Il est australien mais Cadel Evans (vainqueur du Tour de France 2011) vit à la frontière italo-suisse, à Stabio, dans le canton du Tessin. Non loin de l’épicentre de la pandémie qui a profondément touché l’Italie à Bergame. Ce qu’il a vécu, ce qu’il a vu l’a profondément bouleversé. Après ça, pour le champion australien, le cyclisme n’est que secondaire. Il craint même que la saison 2020 soit une année totalement blanche tant il sera impossible de rassembler autant de nationalités venues des 4 coins du monde.Il s’est confié à SporzaCadel Evans (à Sporza):
« J’ai beaucoup d’amis et de connaissances en Lombardie et j’habite à quelques centaines de mètres de la frontière. C’est là un monde complètement différent, l’épicentre de l’épidémie européenne. Tout le monde est complètement enfermé, mais j’ai entendu dire que la semaine prochaine, les coureurs professionnels sont à nouveau autorisés à s’entraîner dehors après des semaines de confinement.
Ça, c’est dur
Lorsque le gouvernement italien a annoncé qu’il allait fermer les frontières, j’ai pris mon vélo pour me rendre à la frontière la plus proche, qui se trouve à environ 800 mètres de chez moi. Juste pour jeter un coup d’œil par curiosité. Ce qui m’a frappé, c’est que la dernière fermeture des frontières remonte à la Seconde Guerre mondiale ».
La seconde chose était la longue file de corbillards qui se rendait au cimetière de Bergame. Cela m’a bouleversé. Bergame est très proche et aussi un centre de cyclisme. De nombreux produits et vêtements que nous utilisons y sont fabriqués. Santini, la marque de vêtements qui fabrique le maillot de champion du monde, produit maintenant des masques buccaux. Ça, c’est dur. »
Pessimiste sur le cyclisme.
Cadel Evans; »Ce n’est pas si mal pour ma course (Cadel Evans Ocean Race). L’Australie n’a pas été si durement touchée par le covid et la prochaine édition ne sera pas avant janvier 2021. Mais le sport en général a un problème de base »

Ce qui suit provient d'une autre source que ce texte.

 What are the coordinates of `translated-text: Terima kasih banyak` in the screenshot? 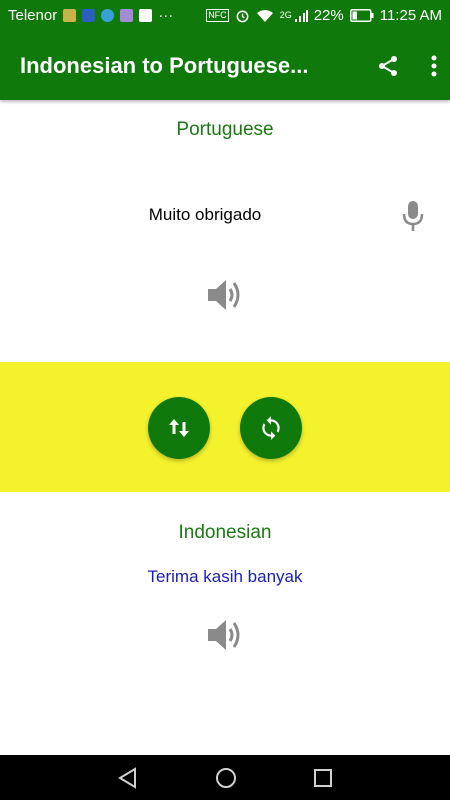 It's located at (225, 577).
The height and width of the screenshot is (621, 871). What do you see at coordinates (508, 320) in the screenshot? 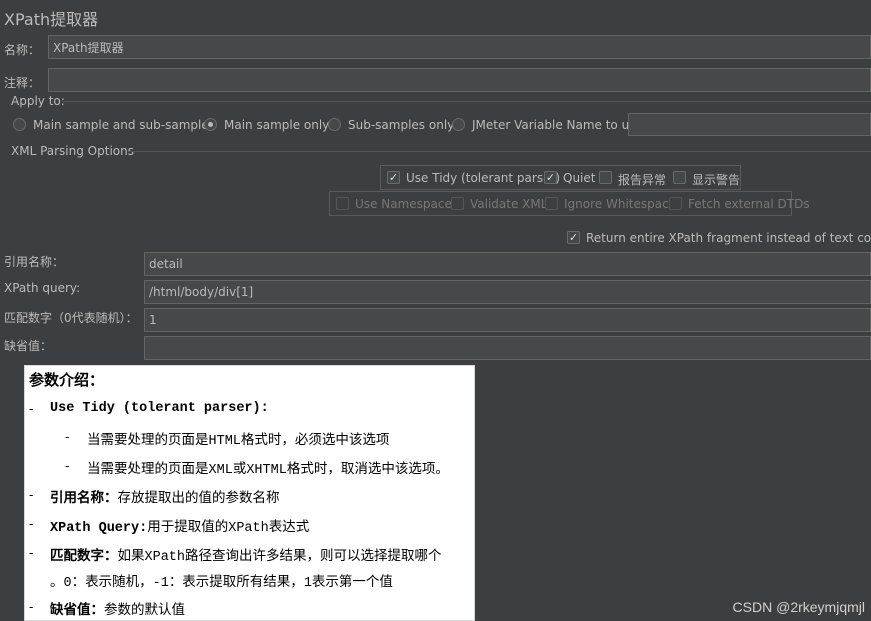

« L’âme du cyclisme et ce qui en fait un si grand sport est aussi ce qui rend possible la propagation du covid »
Cadel Evans:
« Une course, c’est beaucoup de gens, proches les uns des autres et venant des quatre coins du monde. Vous pouvez organiser une course sans public, mais il y a aussi un contact dans le peloton. Des corps en sueur, de la salive qui vole… pas les conditions les plus hygiéniques sur la voie publique ».
La logistique aussi est un cauchemar pour le cyclisme qui doit rassembler tout le monde, avec des frontières fermées et des restrictions de voyage, mais Cadel Evans pense que le capitalisme pourrait être le salut face à ce fléau.
Cadel Evans; « Après un certain temps, l’économie devrait se remettre sur les rails. Les gens ont besoin de manger. Les gouvernements doivent trouver un équilibre entre la santé et l’économie, et c’est pourquoi je pense que le Tour est aussi important pour le pays que pour le cyclisme. »
Il pense que de nombreuses équipes ne viendront pas
« J’espère que je me trompe et que c’est le pire des scénarios. Le cyclisme professionnel s’est développé au cours des 20 dernières années, passant de la Coupe du monde au Pro Tour pour arriver à ce qu’il est aujourd’hui : le World Tour avec 20 équipes. Une crise qui ferait reculer le sport de 30 à 40 ans dans le temps. Je ne veux pas y penser, mais on ne peut pas vraiment l’exclure, j’en ai peur ».